I am trying to use cuda graph to capture my baseline implementation calling cusparse like below


CHECK_ERROR(cudaStreamCreate(&stream));
CHECK_ERROR(cudaStreamBeginCapture(stream, cudaStreamCaptureModeGlobal));
for (int i = 0; i <. 10000; i++) {
       CHECK_CUSPARSE( cusparseCreate(&handle) );

       CHECK_CUSPARSE( cusparseCreateCsr(&matA, A_num_rows, A_num_cols, A_nnz,
                                      A_rowoff, A_colidx, A_val,
                                      CUSPARSE_INDEX_32I, CUSPARSE_INDEX_32I,
                                      CUSPARSE_INDEX_BASE_ZERO, CUDA_R_32F) );

       .... 


       CHECK_CUSPARSE( cusparseSpMV(handle, CUSPARSE_OPERATION_NON_TRANSPOSE,
                                 &alpha, matA, vecX, &beta, vecY, CUDA_R_32F,
                                 CUSPARSE_SPMV_ALG_DEFAULT, dBuffer) );


}
CHECK_ERROR( cudaStreamEndCapture(stream, &graph) );

I found that if I put the cusparse create inside the loop, the cugraph will pose an error

Capturing CUDA kernel...
 ** On entry to cusparseCreate(): CUDA context cannot be initialized

Cannot I put the cusparse create() inside the loop if I want to use cuda graph?

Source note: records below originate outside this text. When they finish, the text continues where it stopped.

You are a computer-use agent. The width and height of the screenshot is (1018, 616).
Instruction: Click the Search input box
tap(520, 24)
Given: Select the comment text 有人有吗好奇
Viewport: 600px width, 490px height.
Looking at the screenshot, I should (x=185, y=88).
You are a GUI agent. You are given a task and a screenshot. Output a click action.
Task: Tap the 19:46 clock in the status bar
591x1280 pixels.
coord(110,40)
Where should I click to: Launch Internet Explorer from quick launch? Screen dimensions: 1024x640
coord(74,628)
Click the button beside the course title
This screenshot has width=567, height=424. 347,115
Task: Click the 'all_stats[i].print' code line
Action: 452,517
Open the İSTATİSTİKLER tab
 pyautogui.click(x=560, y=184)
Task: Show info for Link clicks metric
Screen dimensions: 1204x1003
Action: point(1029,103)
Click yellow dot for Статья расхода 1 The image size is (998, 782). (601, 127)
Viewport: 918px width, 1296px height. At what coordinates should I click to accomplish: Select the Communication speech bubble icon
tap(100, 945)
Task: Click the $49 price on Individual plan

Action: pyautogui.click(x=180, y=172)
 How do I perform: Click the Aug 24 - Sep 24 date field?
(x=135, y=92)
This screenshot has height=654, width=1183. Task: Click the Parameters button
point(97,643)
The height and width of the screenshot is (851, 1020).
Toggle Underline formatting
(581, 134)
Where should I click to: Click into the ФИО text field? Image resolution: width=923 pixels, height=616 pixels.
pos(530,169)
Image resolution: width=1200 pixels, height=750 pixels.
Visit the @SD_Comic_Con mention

If I can, how should I modified it?

You could try to create the handle outside of the loop.

Note, however, that graph capture generally cannot capture host-side work, for example cpu code executed by cusparse.
And I believe gpu work on the default stream also cannot be captured (you are not using the stream inside the loop).

  1. Can I use the handle create inside the loop while using cuda graph outside the loop to capture the loop of cusparseSpMV invocation flow?
  2. How to pass the stream into cusparseSpMV API?
    CUDALibrarySamples/cuSPARSE/graph_capture/graph_capture_example.c at master · NVIDIA/CUDALibrarySamples · GitHub
    I am following the code in this example, it also does not pass created stream to the cusparseSpMV API inside the loop?

I do not know. I have not used cusparse before

In general, when encountering problems with cuSPARSE, please set environment variable CUSPARSE_LOG_LEVEL=5 to log more information.

How to pass the stream into cusparseSpMV API?

This is done with cusparseSetStream(handle, stream). The stream is set on the handle and then used for all cuSPARSE operations after that, via the handle. This is on line 149 in the code you linked to.

Can I use the handle create inside the loop while using cuda graph outside the loop to capture the loop of cusparseSpMV invocation flow?

The design intention is that cusparseCreate() is called once (or once per thread) at application startup and used for the duration of the application. Calling it repeatedly, in a loop, is discouraged. The supported workflow is shown in the example code: create the handle, set the stream, prep all of your data/buffers, then start graph capture.

Could you share a bit more about why you want to call cusparseCreate() repeatedly, while graph capture is active?